Task goal >> Rescale the items starting at the line containing "Task: Point to" and ending at the line containing "Action: click(x=454, y=172)", and give only those lines again with their requests. Multiply each coordinate in the answers by 1.1 and round to whole numbers, with halves rounding up.

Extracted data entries
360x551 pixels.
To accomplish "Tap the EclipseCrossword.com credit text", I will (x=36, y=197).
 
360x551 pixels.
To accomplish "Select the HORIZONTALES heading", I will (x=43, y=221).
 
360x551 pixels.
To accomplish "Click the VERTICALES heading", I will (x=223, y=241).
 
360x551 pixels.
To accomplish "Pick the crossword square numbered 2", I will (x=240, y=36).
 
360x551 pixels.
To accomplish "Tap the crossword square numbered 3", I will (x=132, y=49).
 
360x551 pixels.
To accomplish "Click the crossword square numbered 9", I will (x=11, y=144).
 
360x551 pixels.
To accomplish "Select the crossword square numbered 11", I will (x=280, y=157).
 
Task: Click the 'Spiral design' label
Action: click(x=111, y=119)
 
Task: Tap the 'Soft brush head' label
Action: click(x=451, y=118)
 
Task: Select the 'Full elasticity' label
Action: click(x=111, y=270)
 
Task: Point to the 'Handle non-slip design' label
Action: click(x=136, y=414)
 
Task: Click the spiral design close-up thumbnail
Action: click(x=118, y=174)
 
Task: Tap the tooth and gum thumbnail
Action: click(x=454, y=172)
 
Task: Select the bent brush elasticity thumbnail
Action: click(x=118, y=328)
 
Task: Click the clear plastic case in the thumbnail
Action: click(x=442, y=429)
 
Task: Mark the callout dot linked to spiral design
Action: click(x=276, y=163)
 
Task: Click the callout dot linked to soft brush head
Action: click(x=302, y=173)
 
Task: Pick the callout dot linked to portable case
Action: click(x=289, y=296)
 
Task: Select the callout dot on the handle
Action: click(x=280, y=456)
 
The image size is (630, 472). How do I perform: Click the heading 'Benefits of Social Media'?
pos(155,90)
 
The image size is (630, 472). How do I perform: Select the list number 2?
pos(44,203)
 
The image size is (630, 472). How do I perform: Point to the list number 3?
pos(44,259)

Result of this task >>
Task: Point to the 'Handle non-slip design' label
Action: click(x=150, y=455)
 
Task: Click the spiral design close-up thumbnail
Action: click(x=130, y=191)
 
Task: Tap the tooth and gum thumbnail
Action: click(x=499, y=189)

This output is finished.